I'm dying, he thought, panic overwhelming him. The old man was wrong. I'm dying of craziness. My brain is melting.

"Maxwell! Breathe!" The old man's voice sounded miles away, distorted and slow.

Max opened his mouth to scream again, but no sound came out. The pressure built to an impossible peak. He felt a final, sickening snap behind his eyes.

And then... silence.

Absolute, perfect silence.

Max gasped, his eyes snapping open. He was on his hands and knees on the cold floor, panting heavily. Sweat dripped from his nose.

He waited for the pain to return. He waited for the madness.

But there was nothing. In fact, he felt... good.

Better than good.

The headache he'd had all morning was gone. The heaviness in his limbs was gone. His vision was razor-sharp—he could see the individual specks of dust floating in the air, could see the microscopic scratches on the metal table legs. The room felt lighter.

Max slowly stood up. He flexed his fingers. They felt strong, charged with a strange, humming energy.

"I'm..." Max touched his face, checking if it was still there. "I'm alive."

The old man let out a breath he seemed to have been holding for a minute. He slumped against the table, wiping sweat from his own forehead.

"Remarkable," the old man breathed, staring at Max. "You survived."

"I feel weird," Max said, looking at his hands. "But... a good weird."

"You have assimilated the Void," the old man said, regaining his composure. "Now, the real work begins. Welcome to the HPF, Agent Maxwell.

"Miles away from the safety of the antique shop, in a place that existed in the forgotten crevices of the city's underbelly, there was a room where the light dared not enter.

The air here was stagnant, smelling of rust and old blood. There were no windows, only walls of damp, crumbling concrete that seemed to sweat in the stifling heat. In the center of the room, shadows pooled and writhed like snakes in a pit, darker than the surrounding gloom.
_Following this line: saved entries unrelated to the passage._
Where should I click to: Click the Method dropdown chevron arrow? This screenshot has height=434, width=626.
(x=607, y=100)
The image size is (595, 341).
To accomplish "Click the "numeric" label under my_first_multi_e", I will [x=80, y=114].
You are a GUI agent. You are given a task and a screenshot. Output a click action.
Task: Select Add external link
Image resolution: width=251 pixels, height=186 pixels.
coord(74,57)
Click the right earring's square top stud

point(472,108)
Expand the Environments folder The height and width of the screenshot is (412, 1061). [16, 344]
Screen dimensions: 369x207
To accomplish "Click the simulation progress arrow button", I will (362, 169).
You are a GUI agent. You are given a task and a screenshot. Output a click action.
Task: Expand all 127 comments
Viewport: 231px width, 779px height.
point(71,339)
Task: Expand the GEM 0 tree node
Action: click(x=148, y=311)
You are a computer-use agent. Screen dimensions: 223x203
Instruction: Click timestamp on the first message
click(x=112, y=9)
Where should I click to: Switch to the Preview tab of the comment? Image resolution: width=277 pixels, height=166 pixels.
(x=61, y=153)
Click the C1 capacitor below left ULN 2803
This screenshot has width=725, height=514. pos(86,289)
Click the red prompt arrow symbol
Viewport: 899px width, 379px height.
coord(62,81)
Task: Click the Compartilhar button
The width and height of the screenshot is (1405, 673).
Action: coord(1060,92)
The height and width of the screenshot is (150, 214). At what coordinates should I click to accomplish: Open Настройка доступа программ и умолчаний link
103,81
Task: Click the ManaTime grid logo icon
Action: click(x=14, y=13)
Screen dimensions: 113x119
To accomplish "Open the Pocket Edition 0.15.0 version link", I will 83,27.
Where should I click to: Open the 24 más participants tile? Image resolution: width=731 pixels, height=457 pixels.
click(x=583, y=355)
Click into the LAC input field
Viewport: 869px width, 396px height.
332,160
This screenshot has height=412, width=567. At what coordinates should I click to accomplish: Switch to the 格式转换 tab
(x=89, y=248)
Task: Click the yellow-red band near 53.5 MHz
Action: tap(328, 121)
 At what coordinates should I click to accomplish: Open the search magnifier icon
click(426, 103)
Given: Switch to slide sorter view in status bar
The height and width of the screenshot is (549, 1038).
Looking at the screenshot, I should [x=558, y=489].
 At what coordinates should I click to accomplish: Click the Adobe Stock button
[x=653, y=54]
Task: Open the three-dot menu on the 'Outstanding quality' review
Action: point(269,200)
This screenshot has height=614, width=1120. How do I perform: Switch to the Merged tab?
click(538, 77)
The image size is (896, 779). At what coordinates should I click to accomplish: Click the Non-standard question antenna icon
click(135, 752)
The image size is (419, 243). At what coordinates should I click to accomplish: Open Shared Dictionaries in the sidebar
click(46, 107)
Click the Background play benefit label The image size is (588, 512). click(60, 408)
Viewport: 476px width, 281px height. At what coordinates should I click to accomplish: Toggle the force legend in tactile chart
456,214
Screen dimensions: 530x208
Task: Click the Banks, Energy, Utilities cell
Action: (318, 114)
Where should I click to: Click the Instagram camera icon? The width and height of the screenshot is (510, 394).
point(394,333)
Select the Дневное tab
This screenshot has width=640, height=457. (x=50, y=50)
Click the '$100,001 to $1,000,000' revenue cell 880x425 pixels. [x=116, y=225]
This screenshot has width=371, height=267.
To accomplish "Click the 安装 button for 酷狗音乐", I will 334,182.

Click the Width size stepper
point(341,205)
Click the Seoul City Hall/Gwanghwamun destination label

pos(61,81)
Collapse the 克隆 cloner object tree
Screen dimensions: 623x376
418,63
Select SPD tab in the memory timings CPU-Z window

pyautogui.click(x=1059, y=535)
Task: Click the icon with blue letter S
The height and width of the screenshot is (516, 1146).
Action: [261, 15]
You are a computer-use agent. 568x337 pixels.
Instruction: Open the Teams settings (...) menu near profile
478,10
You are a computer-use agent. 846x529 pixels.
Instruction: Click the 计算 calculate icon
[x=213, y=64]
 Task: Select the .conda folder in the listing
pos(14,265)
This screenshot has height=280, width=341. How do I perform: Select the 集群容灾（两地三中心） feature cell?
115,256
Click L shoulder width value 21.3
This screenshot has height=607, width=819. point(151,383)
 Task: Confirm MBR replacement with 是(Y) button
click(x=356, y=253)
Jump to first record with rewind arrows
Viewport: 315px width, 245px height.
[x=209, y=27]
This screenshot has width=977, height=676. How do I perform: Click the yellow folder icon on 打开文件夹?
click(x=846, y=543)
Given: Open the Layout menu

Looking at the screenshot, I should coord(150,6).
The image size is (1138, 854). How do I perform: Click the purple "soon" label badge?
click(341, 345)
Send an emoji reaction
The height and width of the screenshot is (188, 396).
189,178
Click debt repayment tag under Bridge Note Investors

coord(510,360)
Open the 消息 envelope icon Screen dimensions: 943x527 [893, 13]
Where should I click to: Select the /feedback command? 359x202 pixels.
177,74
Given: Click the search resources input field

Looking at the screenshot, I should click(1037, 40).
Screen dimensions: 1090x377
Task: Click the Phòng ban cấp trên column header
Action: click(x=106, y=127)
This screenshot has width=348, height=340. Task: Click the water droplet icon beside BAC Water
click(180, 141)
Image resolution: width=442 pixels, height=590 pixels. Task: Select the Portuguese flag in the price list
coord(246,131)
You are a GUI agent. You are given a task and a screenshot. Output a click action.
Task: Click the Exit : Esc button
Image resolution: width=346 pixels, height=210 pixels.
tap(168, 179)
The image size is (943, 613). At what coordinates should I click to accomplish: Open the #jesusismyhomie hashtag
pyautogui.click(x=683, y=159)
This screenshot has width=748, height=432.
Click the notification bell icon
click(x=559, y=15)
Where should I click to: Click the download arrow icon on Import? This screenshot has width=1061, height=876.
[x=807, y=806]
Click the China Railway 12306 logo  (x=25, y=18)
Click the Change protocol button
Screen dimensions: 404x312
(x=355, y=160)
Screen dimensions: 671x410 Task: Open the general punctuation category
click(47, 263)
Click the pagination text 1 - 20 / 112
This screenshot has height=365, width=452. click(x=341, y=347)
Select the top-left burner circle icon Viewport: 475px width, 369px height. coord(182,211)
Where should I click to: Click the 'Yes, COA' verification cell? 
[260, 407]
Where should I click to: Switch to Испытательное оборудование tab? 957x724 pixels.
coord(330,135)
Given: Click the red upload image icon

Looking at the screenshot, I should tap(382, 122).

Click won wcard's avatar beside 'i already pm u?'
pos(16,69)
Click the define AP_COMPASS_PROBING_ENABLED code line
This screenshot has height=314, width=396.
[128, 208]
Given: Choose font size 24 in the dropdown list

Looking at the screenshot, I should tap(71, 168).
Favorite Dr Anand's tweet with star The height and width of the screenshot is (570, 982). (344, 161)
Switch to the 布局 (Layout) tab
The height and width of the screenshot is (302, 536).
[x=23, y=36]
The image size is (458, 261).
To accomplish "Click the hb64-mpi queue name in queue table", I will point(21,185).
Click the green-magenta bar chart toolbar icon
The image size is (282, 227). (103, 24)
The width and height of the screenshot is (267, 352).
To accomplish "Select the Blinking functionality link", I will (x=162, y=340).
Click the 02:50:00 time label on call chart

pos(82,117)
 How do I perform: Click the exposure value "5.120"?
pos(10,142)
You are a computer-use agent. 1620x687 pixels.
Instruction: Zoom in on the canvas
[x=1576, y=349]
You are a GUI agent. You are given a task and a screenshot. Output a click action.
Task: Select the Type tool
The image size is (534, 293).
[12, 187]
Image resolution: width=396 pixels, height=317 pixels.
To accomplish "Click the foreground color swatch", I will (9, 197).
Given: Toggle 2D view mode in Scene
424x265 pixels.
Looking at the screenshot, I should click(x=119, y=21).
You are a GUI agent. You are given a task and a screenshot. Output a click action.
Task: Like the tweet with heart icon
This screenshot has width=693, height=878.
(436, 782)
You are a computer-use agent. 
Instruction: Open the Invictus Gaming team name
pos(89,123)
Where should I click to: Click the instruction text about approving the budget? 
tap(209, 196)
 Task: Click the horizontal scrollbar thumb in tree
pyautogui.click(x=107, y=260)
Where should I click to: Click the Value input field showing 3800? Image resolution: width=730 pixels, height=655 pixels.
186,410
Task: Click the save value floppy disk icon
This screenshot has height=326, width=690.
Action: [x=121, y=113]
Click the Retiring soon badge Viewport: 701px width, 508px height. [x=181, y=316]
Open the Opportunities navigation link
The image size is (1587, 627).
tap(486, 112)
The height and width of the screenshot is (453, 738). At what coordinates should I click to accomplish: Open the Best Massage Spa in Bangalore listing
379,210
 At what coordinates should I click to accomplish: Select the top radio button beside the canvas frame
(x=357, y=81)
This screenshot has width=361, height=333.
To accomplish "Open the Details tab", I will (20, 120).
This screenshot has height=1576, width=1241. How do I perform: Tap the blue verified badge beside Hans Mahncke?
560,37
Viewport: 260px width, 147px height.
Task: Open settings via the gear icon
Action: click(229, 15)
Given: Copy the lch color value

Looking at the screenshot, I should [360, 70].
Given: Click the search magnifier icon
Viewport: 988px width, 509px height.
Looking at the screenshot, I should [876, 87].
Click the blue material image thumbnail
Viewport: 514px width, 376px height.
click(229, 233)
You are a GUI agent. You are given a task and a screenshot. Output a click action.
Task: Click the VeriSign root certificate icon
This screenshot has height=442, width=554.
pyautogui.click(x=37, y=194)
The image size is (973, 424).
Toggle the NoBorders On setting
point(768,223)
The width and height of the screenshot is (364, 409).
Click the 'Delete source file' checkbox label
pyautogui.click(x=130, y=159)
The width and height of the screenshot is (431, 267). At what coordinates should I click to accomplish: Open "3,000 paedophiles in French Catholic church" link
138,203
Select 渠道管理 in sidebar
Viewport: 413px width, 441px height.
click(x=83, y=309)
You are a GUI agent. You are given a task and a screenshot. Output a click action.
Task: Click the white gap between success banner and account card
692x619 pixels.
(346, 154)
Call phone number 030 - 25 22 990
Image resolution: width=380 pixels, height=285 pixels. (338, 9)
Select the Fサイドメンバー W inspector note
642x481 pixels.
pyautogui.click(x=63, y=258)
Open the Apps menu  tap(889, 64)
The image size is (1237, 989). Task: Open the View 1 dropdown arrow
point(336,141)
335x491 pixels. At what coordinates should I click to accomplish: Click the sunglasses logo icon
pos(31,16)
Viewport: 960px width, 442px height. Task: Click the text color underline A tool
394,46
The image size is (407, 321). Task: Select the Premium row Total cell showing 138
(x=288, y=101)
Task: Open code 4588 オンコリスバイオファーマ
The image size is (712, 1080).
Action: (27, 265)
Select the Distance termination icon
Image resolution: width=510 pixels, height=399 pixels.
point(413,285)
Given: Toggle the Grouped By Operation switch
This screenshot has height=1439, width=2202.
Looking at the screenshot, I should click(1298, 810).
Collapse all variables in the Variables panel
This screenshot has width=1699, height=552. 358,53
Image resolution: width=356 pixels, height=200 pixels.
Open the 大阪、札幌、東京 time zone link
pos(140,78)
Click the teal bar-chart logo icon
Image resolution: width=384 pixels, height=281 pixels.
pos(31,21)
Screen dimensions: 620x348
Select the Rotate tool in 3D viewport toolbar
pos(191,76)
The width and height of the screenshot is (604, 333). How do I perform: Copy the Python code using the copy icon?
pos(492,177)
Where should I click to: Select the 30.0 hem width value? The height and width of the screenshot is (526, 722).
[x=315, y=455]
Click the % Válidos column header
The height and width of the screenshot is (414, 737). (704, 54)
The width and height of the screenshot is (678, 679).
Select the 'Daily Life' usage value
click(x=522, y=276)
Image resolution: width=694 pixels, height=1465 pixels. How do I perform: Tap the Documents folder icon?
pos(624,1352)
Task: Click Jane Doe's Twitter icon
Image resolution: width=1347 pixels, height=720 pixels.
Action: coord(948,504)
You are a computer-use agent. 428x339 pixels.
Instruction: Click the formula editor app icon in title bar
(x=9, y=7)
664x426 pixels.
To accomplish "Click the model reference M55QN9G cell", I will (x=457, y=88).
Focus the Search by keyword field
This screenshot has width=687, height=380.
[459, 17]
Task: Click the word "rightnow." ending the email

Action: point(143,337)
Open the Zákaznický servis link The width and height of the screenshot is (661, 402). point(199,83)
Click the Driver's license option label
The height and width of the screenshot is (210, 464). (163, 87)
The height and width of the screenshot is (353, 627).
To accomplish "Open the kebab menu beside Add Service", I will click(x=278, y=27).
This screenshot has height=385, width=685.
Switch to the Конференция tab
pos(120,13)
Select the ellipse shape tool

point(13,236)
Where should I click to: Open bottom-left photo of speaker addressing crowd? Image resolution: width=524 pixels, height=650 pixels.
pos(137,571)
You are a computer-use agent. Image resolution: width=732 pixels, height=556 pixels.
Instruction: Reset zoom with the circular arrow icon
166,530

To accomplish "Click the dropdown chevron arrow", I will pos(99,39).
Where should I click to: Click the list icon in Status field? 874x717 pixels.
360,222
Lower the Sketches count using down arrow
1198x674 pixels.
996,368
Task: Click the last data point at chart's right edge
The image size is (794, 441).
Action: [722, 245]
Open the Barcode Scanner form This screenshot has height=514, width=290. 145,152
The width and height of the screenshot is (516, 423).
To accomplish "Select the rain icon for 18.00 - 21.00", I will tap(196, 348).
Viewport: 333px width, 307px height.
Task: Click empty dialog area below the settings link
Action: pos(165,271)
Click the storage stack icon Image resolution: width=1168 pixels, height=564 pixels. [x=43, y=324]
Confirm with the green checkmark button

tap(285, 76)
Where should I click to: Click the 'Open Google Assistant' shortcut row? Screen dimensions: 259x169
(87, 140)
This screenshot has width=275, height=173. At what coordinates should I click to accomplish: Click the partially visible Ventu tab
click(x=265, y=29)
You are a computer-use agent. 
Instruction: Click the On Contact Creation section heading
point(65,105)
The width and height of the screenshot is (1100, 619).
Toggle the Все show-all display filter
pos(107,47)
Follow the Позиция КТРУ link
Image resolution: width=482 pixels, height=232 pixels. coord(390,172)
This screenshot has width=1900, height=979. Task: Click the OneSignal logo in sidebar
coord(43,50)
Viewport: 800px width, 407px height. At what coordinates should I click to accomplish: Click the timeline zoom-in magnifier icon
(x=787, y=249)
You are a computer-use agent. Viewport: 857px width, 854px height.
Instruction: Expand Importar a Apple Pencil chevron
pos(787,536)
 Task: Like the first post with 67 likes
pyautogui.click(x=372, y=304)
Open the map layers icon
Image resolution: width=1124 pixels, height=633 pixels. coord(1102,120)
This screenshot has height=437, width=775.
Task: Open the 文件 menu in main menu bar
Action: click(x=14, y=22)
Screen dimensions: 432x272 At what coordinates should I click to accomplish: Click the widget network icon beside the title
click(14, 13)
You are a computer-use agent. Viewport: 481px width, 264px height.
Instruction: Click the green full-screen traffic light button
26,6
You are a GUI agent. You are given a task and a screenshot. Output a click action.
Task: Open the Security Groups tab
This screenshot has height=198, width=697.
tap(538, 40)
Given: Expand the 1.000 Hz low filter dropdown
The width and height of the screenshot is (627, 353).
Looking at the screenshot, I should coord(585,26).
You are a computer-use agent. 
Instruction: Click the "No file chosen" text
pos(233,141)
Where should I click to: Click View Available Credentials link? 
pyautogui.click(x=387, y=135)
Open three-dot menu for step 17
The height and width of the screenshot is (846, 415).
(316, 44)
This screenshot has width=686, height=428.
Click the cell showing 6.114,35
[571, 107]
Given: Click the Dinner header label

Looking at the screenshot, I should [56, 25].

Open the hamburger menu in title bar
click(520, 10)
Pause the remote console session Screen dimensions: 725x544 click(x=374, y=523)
A figure sat in the corner, shrouded in a heavy cloak that seemed to merge with the darkness behind it. One hand, pale and unnaturally long, tapped rhythmically against the armrest of a decrepit wooden chair.

"Report," a voice rasped. It sounded like two stones grinding together deep underground.

From the pool of shifting shadows on the floor, a shape began to rise. It looked like a man, but the edges of his form were blurry, flickering in and out of existence like a bad television signal. He knelt before the seated figure, his head bowed low.

"We watched him, My Lord," the kneeling shadow hissed. "He entered the shop. He went below."

The seated figure stopped tapping. The silence in the room stretched, heavy and suffocating.

"And?" the figure demanded. "Did he take the bait? Did he join HPF?"

The kneeling shadow trembled slightly. "Yes. He joined HPF."

A low, guttural sound echoed through the room—a laugh that carried no humor, only malice. The seated figure leaned forward, and for a fleeting second, a pair of burning red eyes flashed in the dark.

"Good," the figure whispered. "The Progenitor was worried the boy might be too cowardly. But he has spirit. He has... potential."

"But My Lord," the shadow hesitated. "He consumed the Void. The Black Vial. We felt the shockwave. It... it accepted him."

The red eyes narrowed. "The Void? Interesting. Very interesting. We expected him to take the Fire or the Storm. But the Void..."

The figure stood up, looming over the subordinate. The shadows in the room seemed to rise with him, reacting to his mood.

"Let him play hero for now. Let the old man train him. Let him think he has found a family, a purpose. The Void is a hungry power, and he is but a vessel."

The figure turned away, disappearing back into the deepest corner of the room.

"Keep watching him. When the time is right, we will not just break him... we will consume him."